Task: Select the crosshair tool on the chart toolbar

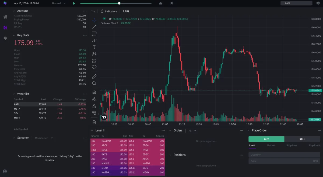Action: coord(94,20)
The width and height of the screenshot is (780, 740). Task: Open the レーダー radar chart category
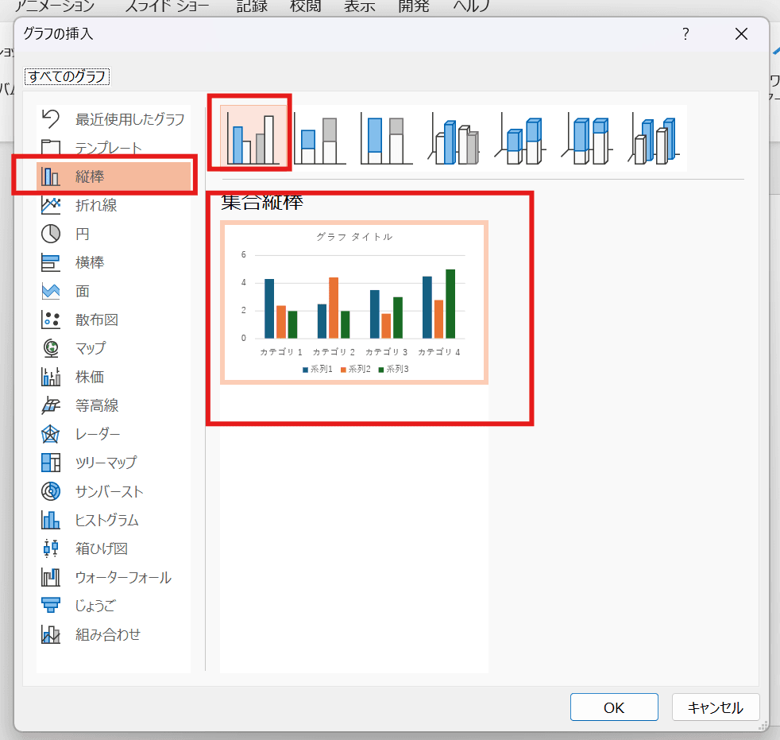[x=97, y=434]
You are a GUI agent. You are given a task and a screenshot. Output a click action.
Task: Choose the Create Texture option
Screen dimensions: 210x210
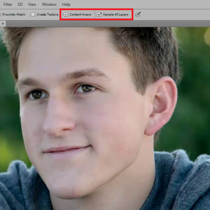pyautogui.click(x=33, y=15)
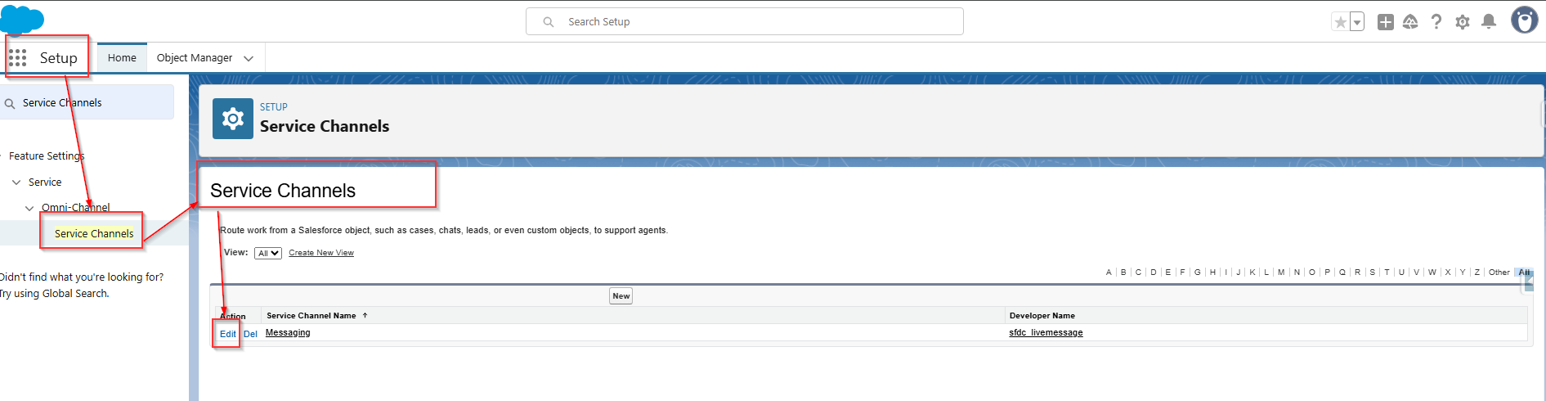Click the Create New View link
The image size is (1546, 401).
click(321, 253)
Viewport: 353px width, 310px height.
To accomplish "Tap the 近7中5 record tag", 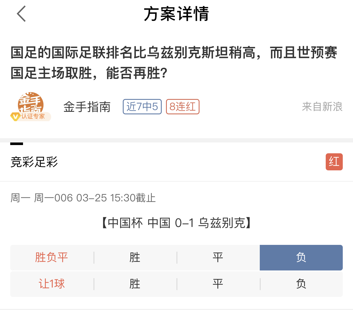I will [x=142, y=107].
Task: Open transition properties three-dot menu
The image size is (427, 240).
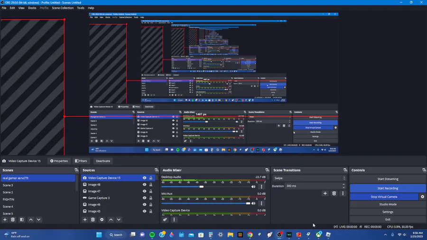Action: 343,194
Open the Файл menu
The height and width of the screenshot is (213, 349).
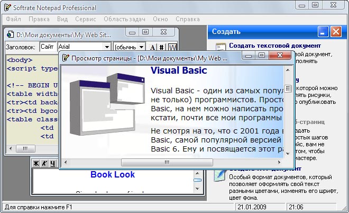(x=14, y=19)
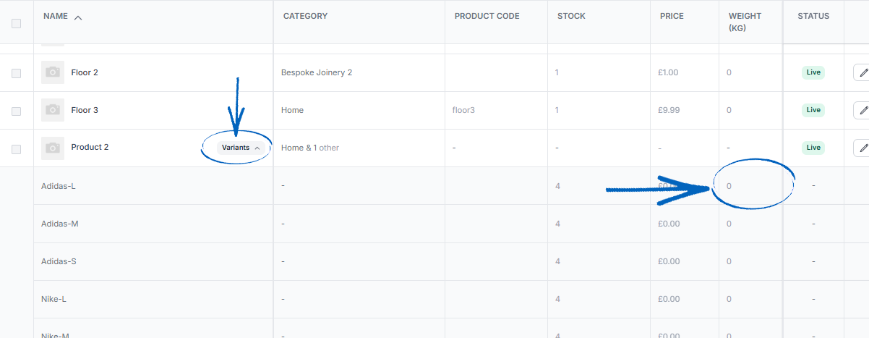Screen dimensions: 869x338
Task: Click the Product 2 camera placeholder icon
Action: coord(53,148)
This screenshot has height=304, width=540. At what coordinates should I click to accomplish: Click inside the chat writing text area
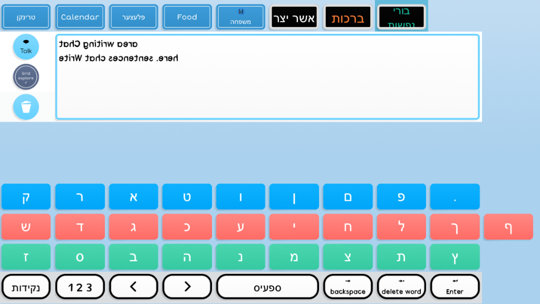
⁂
**EXERCISE DIRECTIONS**: Search the material above for lines containing the string "menu", then pull them out.

**TASK RESULT**:
Task: Open transition properties three-dot menu
Open the Файл menu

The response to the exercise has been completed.